A newborn fawn of the world’s smallest deer species joins the Queens Zoo family

_Julie Larsen Maher_1646_Pudu and Fawn_QZ_06 01 17
Photos: Julie Larsen Maher © WCS

A southern pudu fawn — the world’s smallest deer species — has joined the Queens Zoo family.

The male fawn was born on May 17 at the Queens Zoo. He has white spots that are characteristic to newborns of many deer species. As the fawn grows, the white spots will fade and will grow to be approximately 12 to 14 inches tall.

Here are a few shots of the fawn exploring his habitat:

Native to Chile and Argentina, pudu have interesting behaviors that differ from other species of deer. They bark when they sense danger, and when chased, they run in a zig-zag pattern to escape predators.
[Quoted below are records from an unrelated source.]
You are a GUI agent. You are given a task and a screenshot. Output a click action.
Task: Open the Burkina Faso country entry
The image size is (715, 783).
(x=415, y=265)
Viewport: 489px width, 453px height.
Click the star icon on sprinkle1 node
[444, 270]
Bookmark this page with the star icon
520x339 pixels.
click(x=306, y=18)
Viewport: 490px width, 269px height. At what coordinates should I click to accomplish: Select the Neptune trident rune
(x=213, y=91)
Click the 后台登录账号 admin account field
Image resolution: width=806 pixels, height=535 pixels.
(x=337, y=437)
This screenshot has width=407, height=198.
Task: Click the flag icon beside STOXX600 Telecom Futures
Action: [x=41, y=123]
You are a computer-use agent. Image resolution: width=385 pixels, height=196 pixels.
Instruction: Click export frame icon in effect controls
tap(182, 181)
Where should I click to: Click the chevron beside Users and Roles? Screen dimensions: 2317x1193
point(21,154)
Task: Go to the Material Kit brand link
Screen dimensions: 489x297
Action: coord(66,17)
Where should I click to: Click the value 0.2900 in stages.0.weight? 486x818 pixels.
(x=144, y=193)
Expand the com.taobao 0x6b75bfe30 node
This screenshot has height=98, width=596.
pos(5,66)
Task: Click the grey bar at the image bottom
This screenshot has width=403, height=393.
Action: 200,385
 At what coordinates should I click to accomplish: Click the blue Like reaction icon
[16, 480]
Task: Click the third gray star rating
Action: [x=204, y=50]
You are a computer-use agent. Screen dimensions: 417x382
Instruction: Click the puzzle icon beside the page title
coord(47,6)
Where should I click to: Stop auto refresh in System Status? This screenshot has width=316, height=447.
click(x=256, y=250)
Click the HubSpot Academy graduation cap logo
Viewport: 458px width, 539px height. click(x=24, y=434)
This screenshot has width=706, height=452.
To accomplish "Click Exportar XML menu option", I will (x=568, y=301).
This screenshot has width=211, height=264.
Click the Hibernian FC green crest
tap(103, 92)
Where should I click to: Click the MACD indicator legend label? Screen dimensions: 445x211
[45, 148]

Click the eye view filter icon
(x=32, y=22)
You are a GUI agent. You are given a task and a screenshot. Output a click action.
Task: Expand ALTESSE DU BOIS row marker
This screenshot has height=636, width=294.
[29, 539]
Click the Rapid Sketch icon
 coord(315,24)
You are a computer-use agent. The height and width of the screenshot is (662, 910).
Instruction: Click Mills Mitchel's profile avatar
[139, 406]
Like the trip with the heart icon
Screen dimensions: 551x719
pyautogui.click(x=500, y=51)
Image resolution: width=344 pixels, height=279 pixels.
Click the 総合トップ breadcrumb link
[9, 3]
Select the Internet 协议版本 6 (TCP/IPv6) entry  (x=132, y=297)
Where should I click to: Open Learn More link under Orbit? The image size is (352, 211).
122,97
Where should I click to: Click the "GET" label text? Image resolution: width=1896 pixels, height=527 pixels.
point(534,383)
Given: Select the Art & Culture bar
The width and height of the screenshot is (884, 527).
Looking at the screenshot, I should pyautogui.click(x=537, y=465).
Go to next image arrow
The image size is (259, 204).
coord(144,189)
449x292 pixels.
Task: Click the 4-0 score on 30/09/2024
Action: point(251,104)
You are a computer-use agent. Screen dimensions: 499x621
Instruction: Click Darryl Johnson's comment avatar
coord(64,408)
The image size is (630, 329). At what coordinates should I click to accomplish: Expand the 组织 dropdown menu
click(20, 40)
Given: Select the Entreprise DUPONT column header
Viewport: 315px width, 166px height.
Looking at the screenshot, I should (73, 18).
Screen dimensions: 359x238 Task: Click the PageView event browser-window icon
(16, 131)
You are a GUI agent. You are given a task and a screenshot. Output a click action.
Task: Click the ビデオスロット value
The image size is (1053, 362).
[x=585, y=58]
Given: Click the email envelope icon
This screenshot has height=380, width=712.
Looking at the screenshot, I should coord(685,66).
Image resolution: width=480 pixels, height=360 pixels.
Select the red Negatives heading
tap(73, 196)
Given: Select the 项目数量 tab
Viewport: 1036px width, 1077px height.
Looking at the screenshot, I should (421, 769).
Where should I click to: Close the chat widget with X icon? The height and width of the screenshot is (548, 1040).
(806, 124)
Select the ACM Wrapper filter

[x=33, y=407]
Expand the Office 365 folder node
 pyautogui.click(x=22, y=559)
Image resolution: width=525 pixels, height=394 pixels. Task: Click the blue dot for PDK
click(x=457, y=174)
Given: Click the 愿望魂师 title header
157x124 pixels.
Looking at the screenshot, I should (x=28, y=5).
The Queens Zoo has had great success with its pudu breeding program. In the last five years, they have produced four fawns. The species has been Vulnerable by the International Union for the Conservation of Nature (IUCN) and the Wildlife Conservation Society (WCS) works with Chile and Argentina curb threats to pudu and other wildlife, including habitat loss and predation by domestic and feral animals.

Both the Queens and Bronx Zoos breed them as part of the Species Survival Plan (SSP), a cooperative breeding program designed to enhance the genetic viability and demographic stability of animal populations in zoos accredited by the Association of Zoos and Aquariums (AZA).